The regular Nobel Prizes for chemistry, physics, medicine, peace, literature, and economic science recognise achievements that transform knowledge in these fields. The Ig Nobel is intentionally humorous. The name of the award is a play on the word ignoble, which means “baseness, lowness, or meanness”. Marc Abrahams, the founder of the prize, explains its importance as this: ”Our prize is orthogonal to the Nobel Prize. Curiosity leads to more curiosity, and once people start asking questions, at that moment, they become scientists. They are no longer just skimming the surface of phenomena; they begin to dig deeper.” Suggesting that the prize was created simply to encourage curiosity on multiple fronts.

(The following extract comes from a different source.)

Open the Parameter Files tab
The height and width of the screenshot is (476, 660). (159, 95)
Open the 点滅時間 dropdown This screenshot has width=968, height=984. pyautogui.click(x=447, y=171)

Though the work that the award recognizes is offbeat, it is still scientifically valid. For example, the 2024 Ig Nobel Prize in Demography was awarded to “Supercentenarian and Remarkable Age Records Exhibit Patterns Indicative of Clerical Errors and Pension Fraud,” Saul Justin Newman who found that some of the people with the longest lives lived in places with inefficient birth and death records. Some of my personal favorites are the biology prize won by Robert Klark Graham in 1991, who developed a sperm bank that only accepts donations from Olympians and Nobel laureates, and the 2021 chemistry prize awarded to Jörg Wicker, Nicolas Krauter, Bettina Derstroff, Christof Stönner, Efstratios Bourtsoukidis, Achim Edtbauer, Jochen Wulf, Thomas Klüpfel, Stefan Kramer, and Jonathan Williams, who chemically analyzed air inside movie theaters to determine whether the odors produced by an audience could indicate the amount of different aspects in a movie.
So far, only one scientist has won both the Nobel Prize and the Ig Nobel. Physicist Andre Geim won the Ig Nobel for his work using magnets to levitate frogs. He later won the Nobel Prize for his work with graphene.
The Ig Nobels remind people in the world of science that curiosity is meant to be free-spirited and based on genuine questions about our world. The award encourages all kinds of curiosity, as in every field of study imaginable, ideas thought to be ridiculous often prove to be the most revolutionary.